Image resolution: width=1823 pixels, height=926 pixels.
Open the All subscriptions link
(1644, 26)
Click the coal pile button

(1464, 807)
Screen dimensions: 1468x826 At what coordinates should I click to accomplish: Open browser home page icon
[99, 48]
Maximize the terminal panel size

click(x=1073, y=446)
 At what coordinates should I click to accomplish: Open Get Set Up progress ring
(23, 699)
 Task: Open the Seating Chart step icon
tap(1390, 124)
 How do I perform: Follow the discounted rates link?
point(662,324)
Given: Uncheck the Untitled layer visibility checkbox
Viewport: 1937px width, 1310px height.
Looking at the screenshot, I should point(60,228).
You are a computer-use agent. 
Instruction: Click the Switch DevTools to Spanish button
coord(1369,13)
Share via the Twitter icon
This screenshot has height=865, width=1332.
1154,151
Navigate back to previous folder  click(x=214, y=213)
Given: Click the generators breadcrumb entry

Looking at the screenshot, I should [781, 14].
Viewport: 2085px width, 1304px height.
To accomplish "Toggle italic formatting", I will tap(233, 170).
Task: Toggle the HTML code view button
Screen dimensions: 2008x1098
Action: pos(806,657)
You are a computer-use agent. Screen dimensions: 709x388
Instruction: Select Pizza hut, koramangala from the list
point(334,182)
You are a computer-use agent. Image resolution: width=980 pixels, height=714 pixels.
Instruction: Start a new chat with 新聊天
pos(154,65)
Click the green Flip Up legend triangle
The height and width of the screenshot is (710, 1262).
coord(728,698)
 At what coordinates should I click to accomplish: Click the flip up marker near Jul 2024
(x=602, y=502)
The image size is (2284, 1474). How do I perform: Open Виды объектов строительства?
###
**Brief:** Return the whole listing, keeping every word as it is.

**Exercise response:**
Image resolution: width=1823 pixels, height=926 pixels.
Open the All subscriptions link
(1644, 26)
Click the coal pile button

(1464, 807)
Screen dimensions: 1468x826 At what coordinates should I click to accomplish: Open browser home page icon
[99, 48]
Maximize the terminal panel size

click(x=1073, y=446)
 At what coordinates should I click to accomplish: Open Get Set Up progress ring
(23, 699)
 Task: Open the Seating Chart step icon
tap(1390, 124)
 How do I perform: Follow the discounted rates link?
point(662,324)
Given: Uncheck the Untitled layer visibility checkbox
Viewport: 1937px width, 1310px height.
Looking at the screenshot, I should point(60,228).
You are a computer-use agent. 
Instruction: Click the Switch DevTools to Spanish button
coord(1369,13)
Share via the Twitter icon
This screenshot has height=865, width=1332.
1154,151
Navigate back to previous folder  click(x=214, y=213)
Given: Click the generators breadcrumb entry

Looking at the screenshot, I should [781, 14].
Viewport: 2085px width, 1304px height.
To accomplish "Toggle italic formatting", I will tap(233, 170).
Task: Toggle the HTML code view button
Screen dimensions: 2008x1098
Action: pos(806,657)
You are a computer-use agent. Screen dimensions: 709x388
Instruction: Select Pizza hut, koramangala from the list
point(334,182)
You are a computer-use agent. Image resolution: width=980 pixels, height=714 pixels.
Instruction: Start a new chat with 新聊天
pos(154,65)
Click the green Flip Up legend triangle
The height and width of the screenshot is (710, 1262).
coord(728,698)
 At what coordinates should I click to accomplish: Click the flip up marker near Jul 2024
(x=602, y=502)
The image size is (2284, 1474). How do I perform: Open Виды объектов строительства?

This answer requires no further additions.